После полуночи, помолившись на ночь перед домашними иконами, улеглись
последние из подворников, девок и домочадцев, блаженно посапывал в
отведенной ему светелке боярский сын Василий Дворкин, и только Зализа, в
белой исподней рубахе и штанах, продолжал при свете одинокой желтой
восковой свечи бродить по горнице.
Мысль исполчить поместных дворян под благовидным предлогом и увести
их куда-нибудь в лес, подальше от дорог и гонцов, показалась ему
удачной.
Разумеется, спрятать армию совсем не удастся - но в одном лагере,
когда все на глазах друг у друга, тайную крамолу учинить куда труднее,
нежели сидючи без догляда в одинокой усадьбе. Если весть тревожная в
стан придет - то одна на всех, и увести, например боярина Мурата или
Иванова от его, государева человека, ведома уже не получится. Опять же,
если потребуется грех на душу брать - то и войско собранное стоять
будет.
Вот только, как отнесутся бояре к вести, упаси Боже, о смерти царя и
необходимости идти вольницу искоренять? Не захотят ли и сами свободу
получить, о благе Руси Святой позабыв? Сидеть в усадьбах своих, и ничьих
указов не слушаться, наподобие шляхты польской?

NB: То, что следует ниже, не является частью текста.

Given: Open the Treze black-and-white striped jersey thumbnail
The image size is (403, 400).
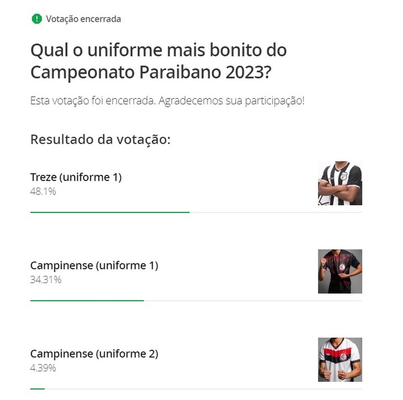Looking at the screenshot, I should click(340, 183).
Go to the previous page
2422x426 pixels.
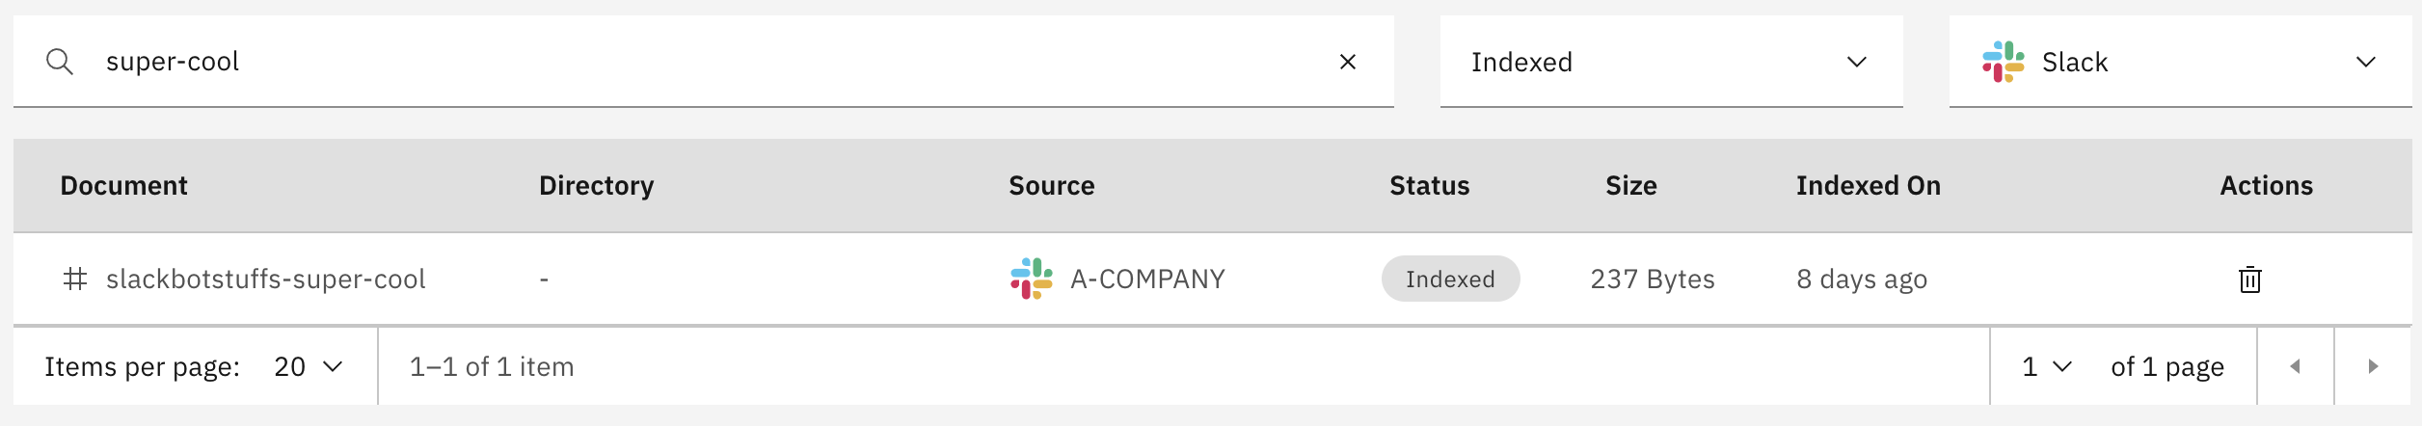pos(2295,367)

Зализа уже имел опыт управления отрядами, и знал, что в большинстве
своем неуверенные в правильности своих действий люди примыкают завсегда
к тем, кто уверенность сию всем своим видом излучает - нарастают, ако
мясо на твердый костяк. Ежели окажется в ополчении человек десять бояр
со своими воями, что твердо скажут - не надо нам над собой. власти! И
пойдут за ними бояре, ой как пойдут! Слово одного Семена ничего не
изменит.
Чтобы отстоять свою правоту, мало быть правым;
Нужно иметь рядом с собой хотя бы два десятка человек, готовых
подтвердить твои слова, и если нужно - тут же, на месте лечь костьми эту
правду защищая. На кого из поместных дворян мог он так положиться, если
знал их всех только в лицо да по именам, во время объезда Северной
Пустоши навещая? У кого из них какие есть родственники или друзья в
Москве? В Кремле? При патриархе?
Зализа резко остановился. А ведь точно! Он не знает ни про кого их
помещиков, какие есть у них друзья и родственники по Руси - но зато
знает, у кого их совершенно точно нет! Чужеземцы, пришедшие непонятно
откуда и непонятно как! Чужеземцы, на словах и на деле доказавшие
готовность сражаться за здешние рубежи, но которых он иногда по старой
памяти называет сарацинами. Тем паче, что это не бояре, они про вольницу
трубить не станут. Скорее наоборот - убояться, что при вольнице сей
задуманное ими дело осуществить не удастся уже никогда. Жалко их,
конечно с земли срывать... Но ведь можно и не всех уводить. Три десятка
воинов исполчить, а остальные пусть ремеслом своим занимаются. Жизнь уж
на Руси такова, что тот, кто боится за свободу и дом свой живот положить
- и того и другого лишится.
- Решено, - вслух произнес Зализа. - Утром подворников с вестью об
угрозе вторжения Ордена разошлю. Буду Северную Пустошь исполчать.
Глава 5
РАЗЪЕЗД
Сын Кетлера выделил для раненных две повозки. На них уложили десяток
тех, кто не мог ходить - раненные в руки и помороженные сами могли по
старым следам добрести через лес до Гдова - всего-то один переход.
Остальные стали понуро собираться дальше в дорогу. К полудню кнехты
свернули палатки, сгрузив их на сани, и армия двинулась дальше вверх по
течению.
Теперь рыцари ехали впереди с копьями у стремени, благо на широкой
реке над головами никаких веток не висело. Следом шагали кнехты.